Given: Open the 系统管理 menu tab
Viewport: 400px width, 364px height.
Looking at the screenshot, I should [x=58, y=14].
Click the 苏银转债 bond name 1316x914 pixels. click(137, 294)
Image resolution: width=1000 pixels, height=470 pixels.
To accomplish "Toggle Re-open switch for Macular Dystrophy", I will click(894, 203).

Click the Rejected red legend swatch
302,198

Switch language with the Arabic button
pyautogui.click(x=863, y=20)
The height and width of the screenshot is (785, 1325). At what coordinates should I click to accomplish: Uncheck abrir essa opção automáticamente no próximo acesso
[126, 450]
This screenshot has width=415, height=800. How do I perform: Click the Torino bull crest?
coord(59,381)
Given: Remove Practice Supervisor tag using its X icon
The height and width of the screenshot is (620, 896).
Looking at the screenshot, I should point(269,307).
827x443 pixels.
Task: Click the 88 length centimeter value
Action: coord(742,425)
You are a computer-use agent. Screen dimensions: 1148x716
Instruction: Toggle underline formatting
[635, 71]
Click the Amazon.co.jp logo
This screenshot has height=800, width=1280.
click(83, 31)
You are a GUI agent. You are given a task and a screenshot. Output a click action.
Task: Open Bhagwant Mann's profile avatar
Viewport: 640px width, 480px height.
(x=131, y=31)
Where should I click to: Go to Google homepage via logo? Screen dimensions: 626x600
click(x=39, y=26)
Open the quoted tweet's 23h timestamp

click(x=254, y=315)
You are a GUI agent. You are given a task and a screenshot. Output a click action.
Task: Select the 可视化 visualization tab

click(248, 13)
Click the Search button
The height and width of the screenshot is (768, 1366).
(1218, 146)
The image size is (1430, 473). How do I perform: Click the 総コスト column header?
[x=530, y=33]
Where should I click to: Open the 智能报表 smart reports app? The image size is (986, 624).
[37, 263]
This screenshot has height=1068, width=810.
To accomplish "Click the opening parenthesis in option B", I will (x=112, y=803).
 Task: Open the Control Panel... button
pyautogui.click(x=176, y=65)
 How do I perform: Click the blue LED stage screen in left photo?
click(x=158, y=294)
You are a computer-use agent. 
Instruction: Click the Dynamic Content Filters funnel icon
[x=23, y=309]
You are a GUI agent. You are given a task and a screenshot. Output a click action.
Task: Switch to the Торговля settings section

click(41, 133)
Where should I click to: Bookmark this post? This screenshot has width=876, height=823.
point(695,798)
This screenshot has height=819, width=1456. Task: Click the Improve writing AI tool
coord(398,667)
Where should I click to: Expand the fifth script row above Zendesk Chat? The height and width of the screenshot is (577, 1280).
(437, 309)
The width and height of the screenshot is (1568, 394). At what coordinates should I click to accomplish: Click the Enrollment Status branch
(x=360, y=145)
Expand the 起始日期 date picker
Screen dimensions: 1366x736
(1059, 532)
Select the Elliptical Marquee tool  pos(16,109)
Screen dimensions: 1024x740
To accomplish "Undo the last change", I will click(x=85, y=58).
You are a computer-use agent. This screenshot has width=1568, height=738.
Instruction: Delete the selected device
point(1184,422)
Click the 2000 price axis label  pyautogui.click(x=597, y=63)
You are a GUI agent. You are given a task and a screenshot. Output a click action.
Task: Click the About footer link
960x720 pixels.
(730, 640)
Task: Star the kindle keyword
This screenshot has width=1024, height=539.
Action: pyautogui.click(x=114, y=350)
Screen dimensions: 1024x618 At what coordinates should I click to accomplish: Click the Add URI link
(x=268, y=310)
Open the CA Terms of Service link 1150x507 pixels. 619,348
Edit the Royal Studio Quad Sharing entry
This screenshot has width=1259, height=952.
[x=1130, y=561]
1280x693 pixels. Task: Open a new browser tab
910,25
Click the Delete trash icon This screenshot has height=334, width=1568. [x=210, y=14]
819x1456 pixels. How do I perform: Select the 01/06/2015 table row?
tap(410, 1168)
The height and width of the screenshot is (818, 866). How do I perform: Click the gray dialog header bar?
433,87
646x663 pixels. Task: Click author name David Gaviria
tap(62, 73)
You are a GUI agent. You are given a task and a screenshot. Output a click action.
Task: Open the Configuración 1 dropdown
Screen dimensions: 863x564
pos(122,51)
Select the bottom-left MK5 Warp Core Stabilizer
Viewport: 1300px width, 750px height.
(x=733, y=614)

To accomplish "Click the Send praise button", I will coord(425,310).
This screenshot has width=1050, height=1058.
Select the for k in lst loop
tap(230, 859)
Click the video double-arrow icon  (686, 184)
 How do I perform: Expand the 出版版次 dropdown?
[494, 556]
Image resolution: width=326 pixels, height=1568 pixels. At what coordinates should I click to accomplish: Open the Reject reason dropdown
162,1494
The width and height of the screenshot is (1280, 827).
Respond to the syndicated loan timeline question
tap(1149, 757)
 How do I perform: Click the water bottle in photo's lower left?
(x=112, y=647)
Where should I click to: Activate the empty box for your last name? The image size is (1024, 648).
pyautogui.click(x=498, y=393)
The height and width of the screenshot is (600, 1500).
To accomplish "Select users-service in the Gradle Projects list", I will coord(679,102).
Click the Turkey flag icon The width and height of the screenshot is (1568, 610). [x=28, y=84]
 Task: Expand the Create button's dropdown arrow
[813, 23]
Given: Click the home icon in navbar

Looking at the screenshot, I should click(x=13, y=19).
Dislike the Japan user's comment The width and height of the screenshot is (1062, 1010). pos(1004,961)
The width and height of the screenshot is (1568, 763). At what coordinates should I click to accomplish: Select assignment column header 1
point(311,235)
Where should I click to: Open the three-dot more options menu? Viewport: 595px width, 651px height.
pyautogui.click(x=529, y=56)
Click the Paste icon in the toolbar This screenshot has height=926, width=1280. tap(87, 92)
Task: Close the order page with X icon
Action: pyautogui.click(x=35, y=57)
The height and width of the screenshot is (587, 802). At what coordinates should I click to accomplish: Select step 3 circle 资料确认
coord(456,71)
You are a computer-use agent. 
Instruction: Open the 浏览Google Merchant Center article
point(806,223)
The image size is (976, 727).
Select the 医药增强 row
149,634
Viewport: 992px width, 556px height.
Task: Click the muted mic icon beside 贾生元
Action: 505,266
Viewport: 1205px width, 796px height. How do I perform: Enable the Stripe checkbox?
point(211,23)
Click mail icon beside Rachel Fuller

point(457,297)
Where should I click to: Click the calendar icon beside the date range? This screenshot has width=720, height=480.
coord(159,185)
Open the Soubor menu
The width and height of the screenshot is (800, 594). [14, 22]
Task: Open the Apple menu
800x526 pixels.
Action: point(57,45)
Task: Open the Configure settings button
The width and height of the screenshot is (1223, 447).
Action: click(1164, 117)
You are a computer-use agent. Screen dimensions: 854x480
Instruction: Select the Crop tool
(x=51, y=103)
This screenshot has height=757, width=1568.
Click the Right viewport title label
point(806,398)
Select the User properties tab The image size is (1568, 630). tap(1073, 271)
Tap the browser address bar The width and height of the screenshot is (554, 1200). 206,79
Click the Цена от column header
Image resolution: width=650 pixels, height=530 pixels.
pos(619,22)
-.-.-
# YOUR GOAL:
Filter the entries above and copy only the lines that hold "computer".

# EXERCISE ANSWER:
You are a computer-use agent. Screen dimensions: 1148x716
You are a computer-use agent. 
You are a computer-use agent. This screenshot has width=1568, height=738.
You are a computer-use agent. 
You are a computer-use agent. Screen dimensions: 854x480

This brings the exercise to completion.